CHALLENGE A:
From the court opinion excerpt on the larceny indictment, quote the passage that begins at the words "The State argues, however, that" and stops after the words "the crime charged.".
CHALLENGE B:
Name each piece of property that the larceny indictment in the court opinion excerpt says was stolen.
CHALLENGE C:
In the court opinion excerpt on the larceny indictment, what is the incorporated name of the church?
## Begin DOCUMENT EXTRACT
In this case, the felonious larceny indictment stated:

And the jurors for the State upon their oath present that on or about the date of offense shown and in the county named above the defendant named above unlawfully, willfully and feloniously did steal, take and carry away , one (1) Sharp VCR, one (1) Table Lamp, one (1) Ceiling Fan, and one (1) Fur Coat, the personal property of Faith Temple Church of God, such property having a value of two hundred and thirty five dollars ($235.00), pursuant to the commission of the felonious breaking and entering described in the charges above.

(Emphasis supplied) (R. p. 4). Defendant contends this indictment was fatally defective because it did not allege ownership of the property in a legal entity capable of owning property. Although commonly known as Faith Temple Church of God, the church is incorporated as “Faith Temple Church — High Point, Incorporated.”

“An indictment for larceny which fails to allege the ownership of the property either in a natural person or a legal entity capable of owning property is fatally defective.” State v. Roberts, 14 N.C. App. *353648, 649, 188 S.E.2d 610, 611-12 (1972). As indicated in Roberts, if a bill of indictment does not allege that an incorporated legal entity is a corporation or the name of the legal entity does not import that it is a corporation, the indictment is fatally defective. Thus, the indictment in the case sub judice, was fatally defective.

The State argues, however, that our Supreme Court’s recent decisions in State v. Hunt, 357 N.C. 257, 582 S.E.2d 593 (2003) and State v. Watts, 357 N.C. 366, 584 S.E.2d 740 (2003) indicate that defects in an indictment do not deprive a court of its power to adjudicate a case. However, these cases are limited to short-form murder indictments and do not change the indictment requirements delineated in N.C. Gen. Stat. § 15A-924. Indeed, in Hunt, our Supreme Court stated:

Unlike a short-form indictment, the indictment in Lucas was not exempt from the statutory requirement, pursuant to N.C.G.S. § 15A-924, that indictments must state every element of the crime charged.
## End DOCUMENT EXTRACT
## Begin ENTRIES SHOWN
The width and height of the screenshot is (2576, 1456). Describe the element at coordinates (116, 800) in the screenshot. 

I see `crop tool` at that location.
## End ENTRIES SHOWN
## Begin ENTRIES SHOWN
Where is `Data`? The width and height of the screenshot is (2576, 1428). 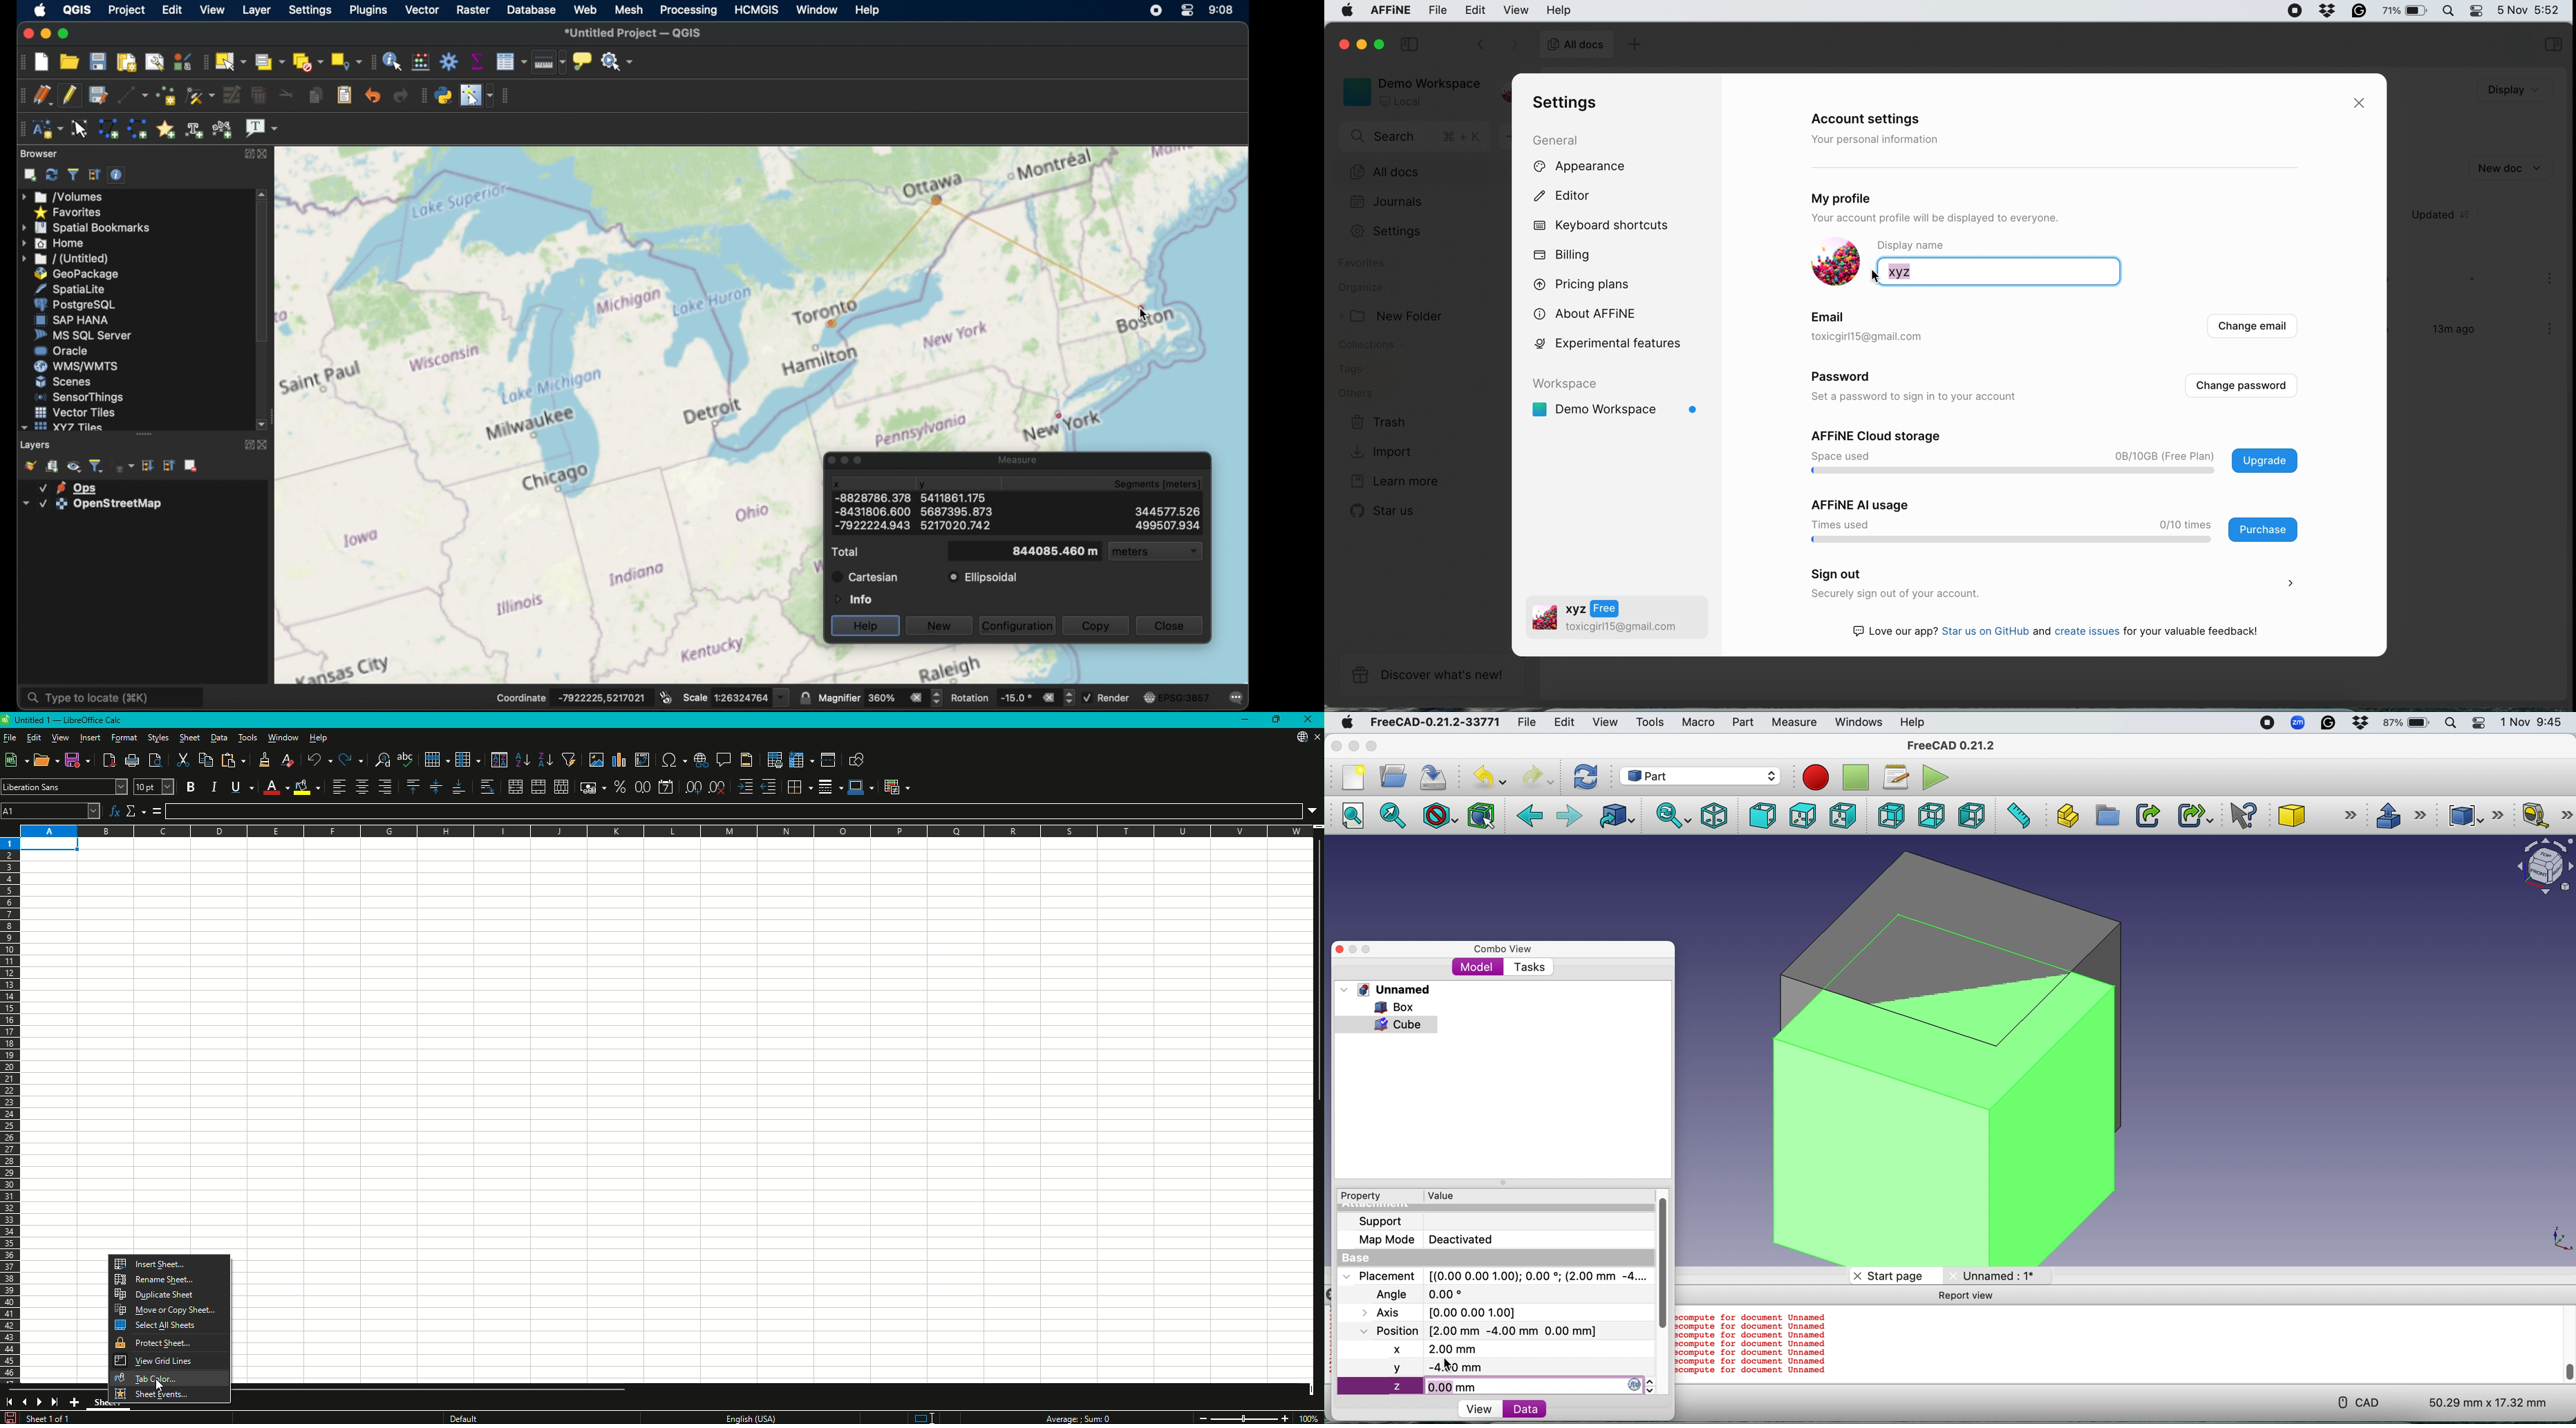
## End ENTRIES SHOWN
FULL RESPONSE A:
The State argues, however, that our Supreme Court’s recent decisions in State v. Hunt, 357 N.C. 257, 582 S.E.2d 593 (2003) and State v. Watts, 357 N.C. 366, 584 S.E.2d 740 (2003) indicate that defects in an indictment do not deprive a court of its power to adjudicate a case. However, these cases are limited to short-form murder indictments and do not change the indictment requirements delineated in N.C. Gen. Stat. § 15A-924. Indeed, in Hunt, our Supreme Court stated:

Unlike a short-form indictment, the indictment in Lucas was not exempt from the statutory requirement, pursuant to N.C.G.S. § 15A-924, that indictments must state every element of the crime charged.

FULL RESPONSE B:
Sharp VCR
Table Lamp
Ceiling Fan
Fur Coat

FULL RESPONSE C:
Faith Temple Church — High Point, Incorporated.